start DATA FOR THIS EXERCISE

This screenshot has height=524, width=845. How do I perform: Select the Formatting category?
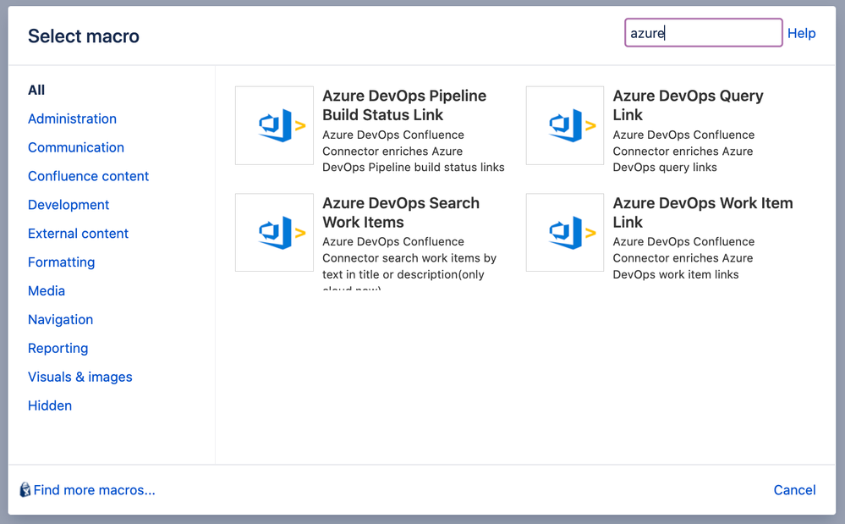(x=61, y=262)
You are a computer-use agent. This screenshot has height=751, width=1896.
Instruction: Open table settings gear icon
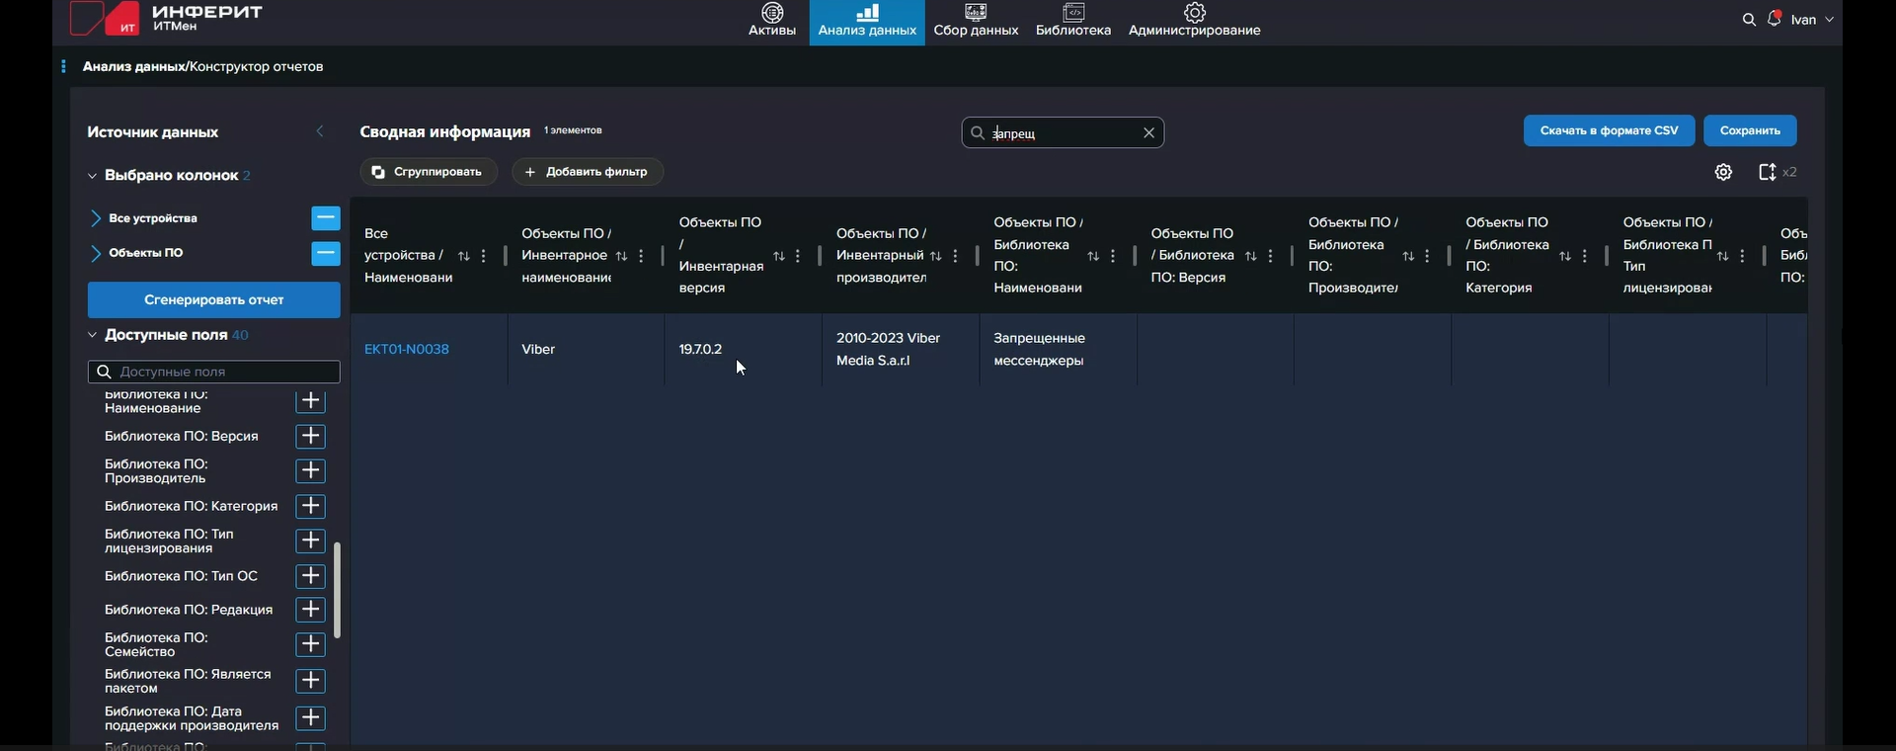tap(1723, 172)
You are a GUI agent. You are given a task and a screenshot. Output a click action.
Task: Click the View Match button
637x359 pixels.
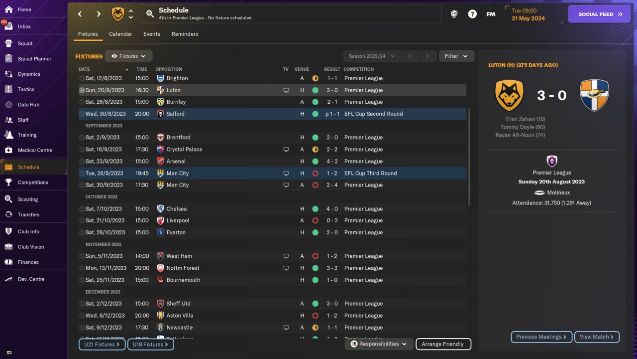(x=597, y=337)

end DATA FOR THIS EXERCISE

WHAT YOU HAVE TO DO ▸ Count the lines of the entries above that contain the string "height", treating uppercase and lowercase as different, and give only the number.

RESPONSE BELOW ▸ 2